If you assume a page that's just displaying one database row, which is not the only use case but a common one, then each page load is one query and that query will have to be parsed for each page load, short of doing something like building a global set of all your application's queries and having your connection-pool logic initialise them for each connection.

ijpoijpoihpiuoh · on Oct 8, 2019

In a database product I'm familiar with, the prepared statements are cached according to their content and those cached objects are shared between connections. Only if they fall out of the cache do they have to be re-parsed. I had assumed that's how all databases worked.

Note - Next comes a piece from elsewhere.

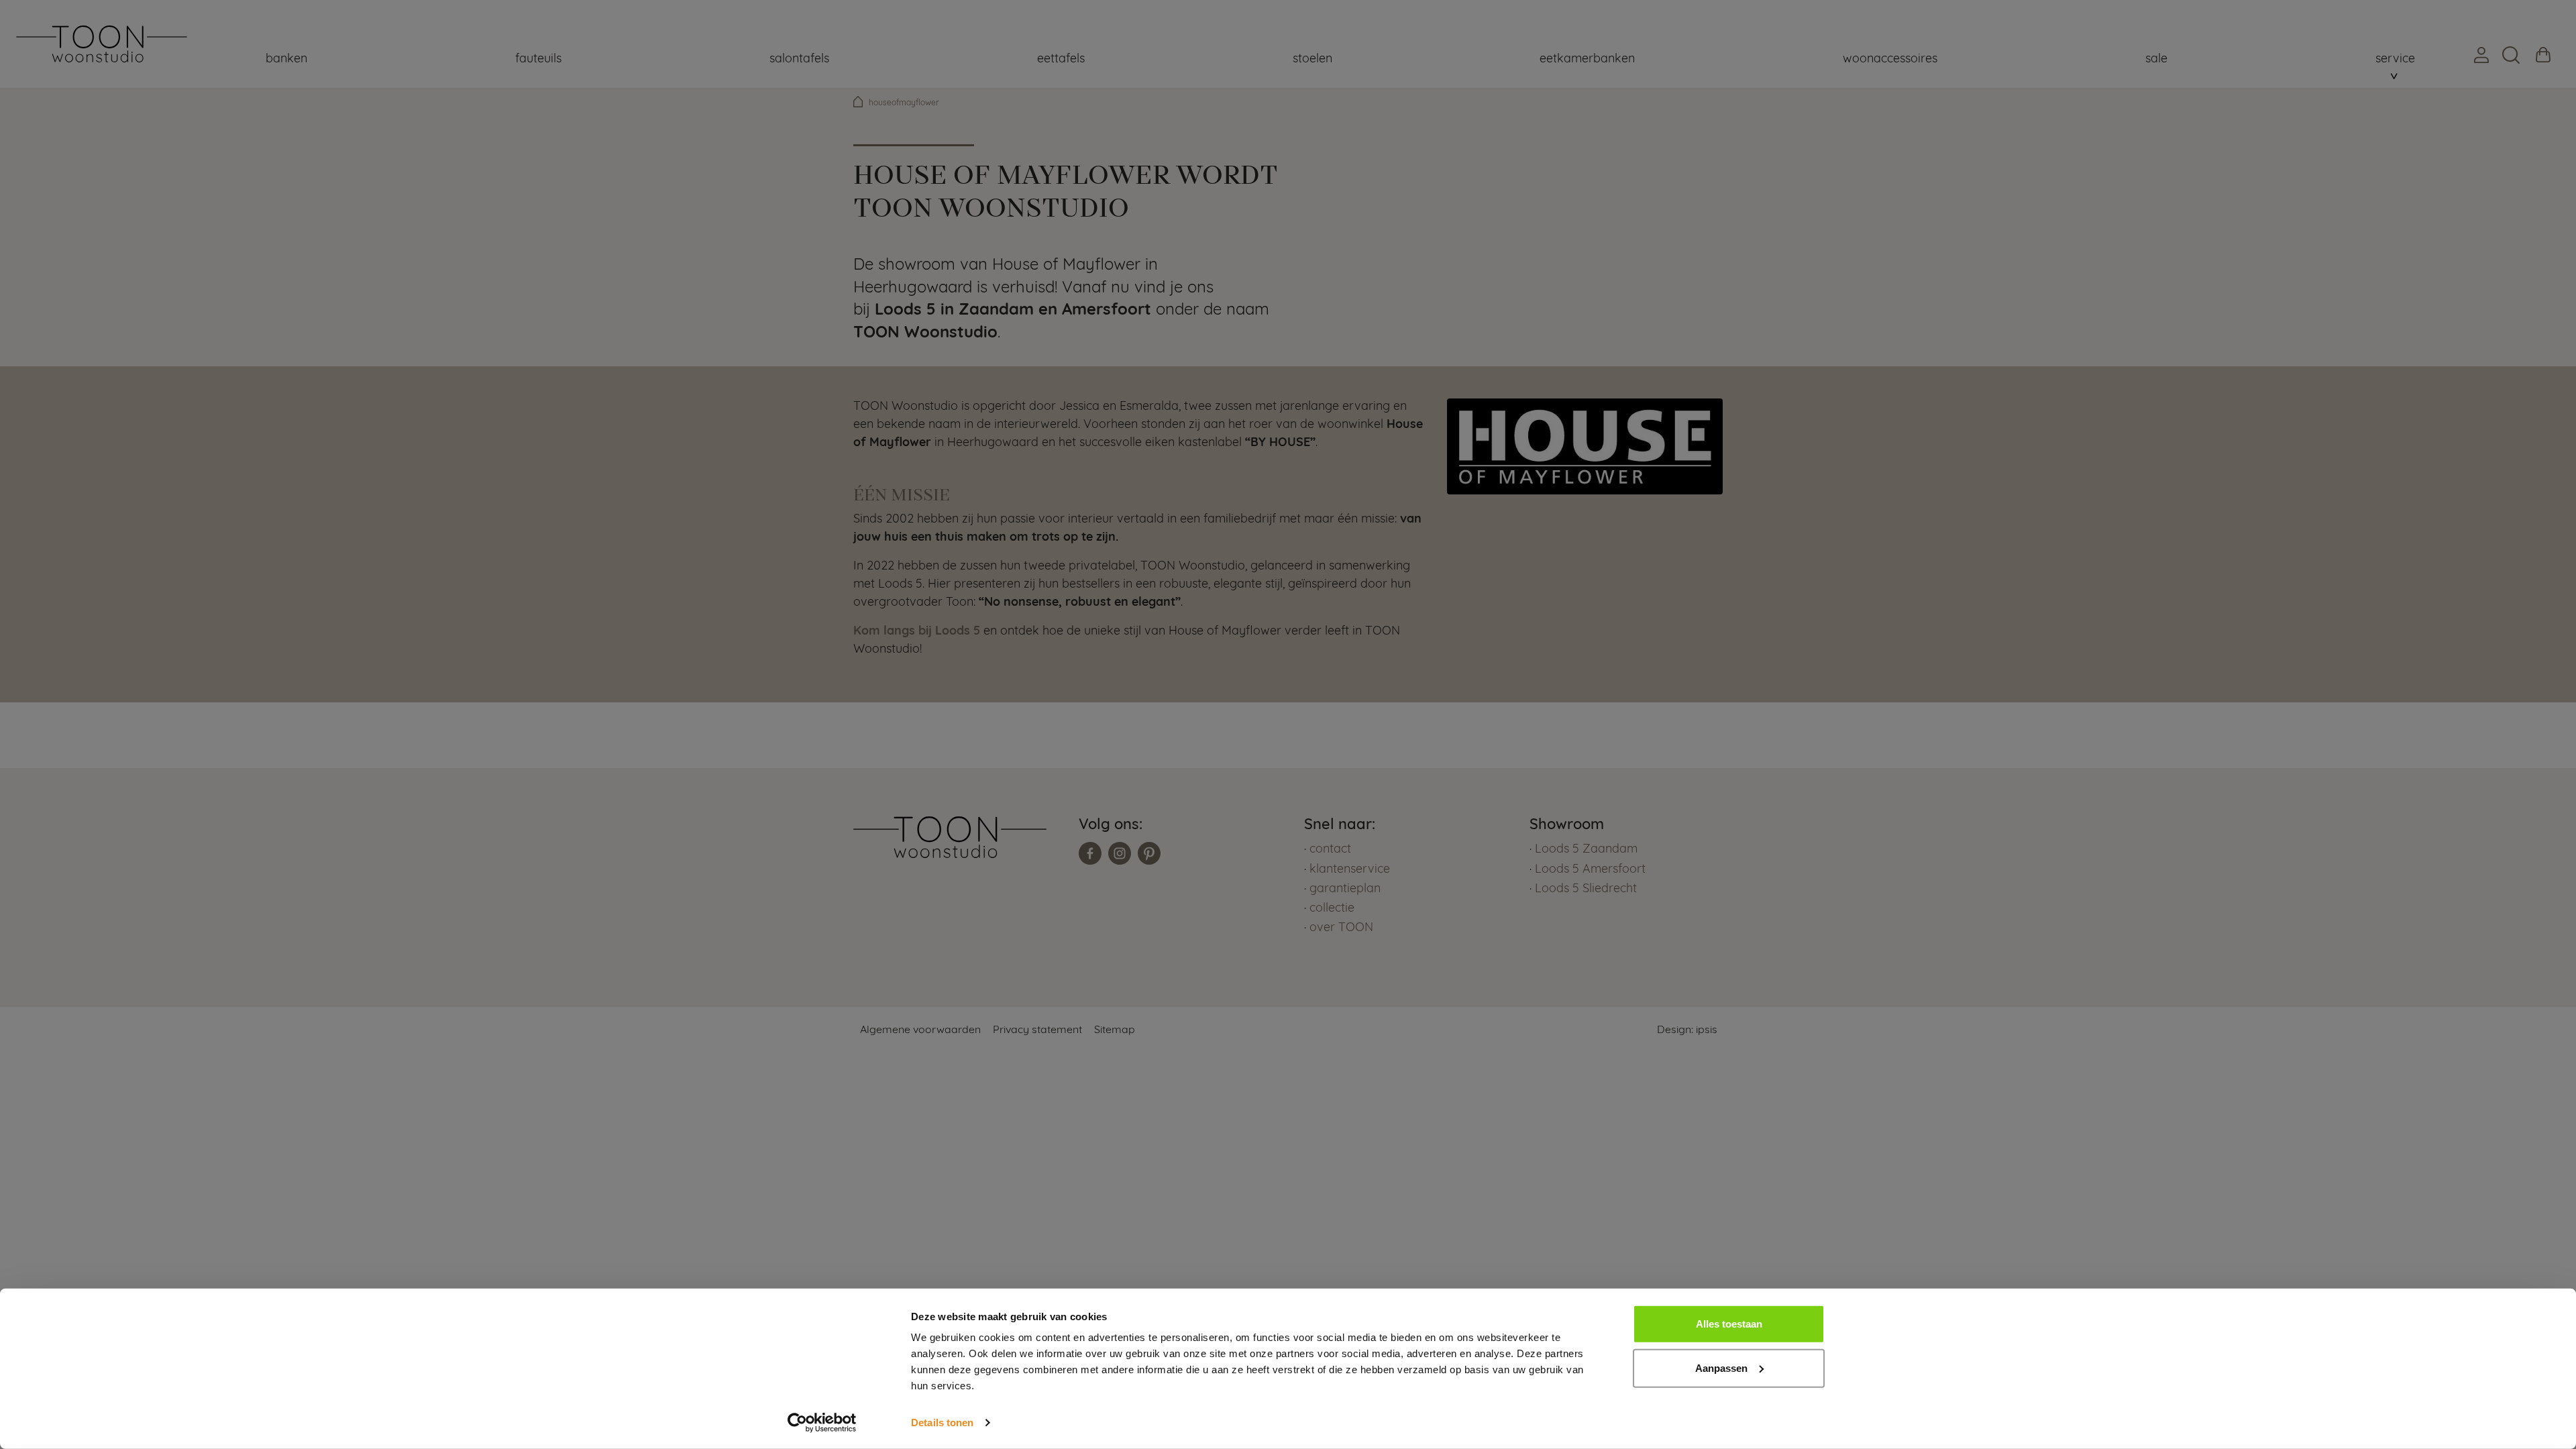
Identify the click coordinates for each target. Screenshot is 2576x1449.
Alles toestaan (1729, 1324)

I'm somewhat surprised at the mechanism you're describing, but now I read the documentation it does seem to be the case. I wonder if a small piece of middle-ware might be sufficient to replicate the behavior I'm describing on a connection pool, and whether that would be desirable.

graycat · on Oct 7, 2019

See my post for essentially a "binary" interface: For my key-value store (I wrote because I thought that writing the code would be faster than understanding Redis, :-)), a client uses just standard TCP/IP sockets to send a byte array. The array has the serialization of an instance of a class. Then my key-value store receives the byte array and deserializes to get a copy of the client's instance of the class. So, with the byte array, maybe can count the interface as "binary"? I'm unsure of the speed of de/serialization.